[THE EXERCISE] Copy out the lines starting with the line containing "Task: Open Direct TV menu item" and going on through the end of the lines, with no changes.

[INPUT]
-- Start --

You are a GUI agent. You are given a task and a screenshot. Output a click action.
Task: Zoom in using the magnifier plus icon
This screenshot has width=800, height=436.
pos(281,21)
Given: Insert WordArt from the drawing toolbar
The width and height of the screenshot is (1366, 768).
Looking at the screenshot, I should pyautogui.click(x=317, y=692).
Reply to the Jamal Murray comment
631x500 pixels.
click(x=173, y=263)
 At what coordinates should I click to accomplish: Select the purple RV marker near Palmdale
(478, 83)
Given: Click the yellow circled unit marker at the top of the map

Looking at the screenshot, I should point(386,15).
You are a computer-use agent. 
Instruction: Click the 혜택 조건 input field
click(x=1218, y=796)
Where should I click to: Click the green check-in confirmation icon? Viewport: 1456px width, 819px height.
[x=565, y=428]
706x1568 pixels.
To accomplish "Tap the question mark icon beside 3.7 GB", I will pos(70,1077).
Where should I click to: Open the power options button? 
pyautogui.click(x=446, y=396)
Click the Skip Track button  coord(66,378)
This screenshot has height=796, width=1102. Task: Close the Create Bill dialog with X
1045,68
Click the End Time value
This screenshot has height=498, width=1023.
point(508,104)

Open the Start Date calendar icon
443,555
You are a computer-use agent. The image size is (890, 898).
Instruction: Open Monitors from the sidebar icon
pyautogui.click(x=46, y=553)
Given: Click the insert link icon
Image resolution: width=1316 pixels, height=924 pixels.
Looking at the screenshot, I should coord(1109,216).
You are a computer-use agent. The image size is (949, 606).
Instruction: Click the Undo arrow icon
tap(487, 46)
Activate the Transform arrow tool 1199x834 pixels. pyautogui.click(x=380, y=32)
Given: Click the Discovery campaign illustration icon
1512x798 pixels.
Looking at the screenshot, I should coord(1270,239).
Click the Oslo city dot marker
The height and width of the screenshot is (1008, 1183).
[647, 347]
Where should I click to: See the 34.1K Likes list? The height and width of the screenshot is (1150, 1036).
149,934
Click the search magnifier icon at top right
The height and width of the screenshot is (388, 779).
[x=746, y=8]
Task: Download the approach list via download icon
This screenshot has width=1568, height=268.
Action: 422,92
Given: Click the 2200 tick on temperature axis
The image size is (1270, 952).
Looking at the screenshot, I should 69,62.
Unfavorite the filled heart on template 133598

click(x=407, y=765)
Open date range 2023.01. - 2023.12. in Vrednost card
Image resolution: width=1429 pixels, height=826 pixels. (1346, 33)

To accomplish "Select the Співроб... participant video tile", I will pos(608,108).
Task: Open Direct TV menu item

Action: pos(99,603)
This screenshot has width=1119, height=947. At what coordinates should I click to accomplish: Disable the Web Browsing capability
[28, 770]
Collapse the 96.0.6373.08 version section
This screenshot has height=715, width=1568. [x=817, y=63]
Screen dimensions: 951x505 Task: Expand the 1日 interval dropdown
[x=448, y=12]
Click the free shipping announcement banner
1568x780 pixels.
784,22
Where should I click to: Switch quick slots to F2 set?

-- End --

[SOLUTION BELOW]
Task: Open Direct TV menu item

Action: pos(99,603)
This screenshot has width=1119, height=947. At what coordinates should I click to accomplish: Disable the Web Browsing capability
[28, 770]
Collapse the 96.0.6373.08 version section
This screenshot has height=715, width=1568. [x=817, y=63]
Screen dimensions: 951x505 Task: Expand the 1日 interval dropdown
[x=448, y=12]
Click the free shipping announcement banner
1568x780 pixels.
784,22
Where should I click to: Switch quick slots to F2 set?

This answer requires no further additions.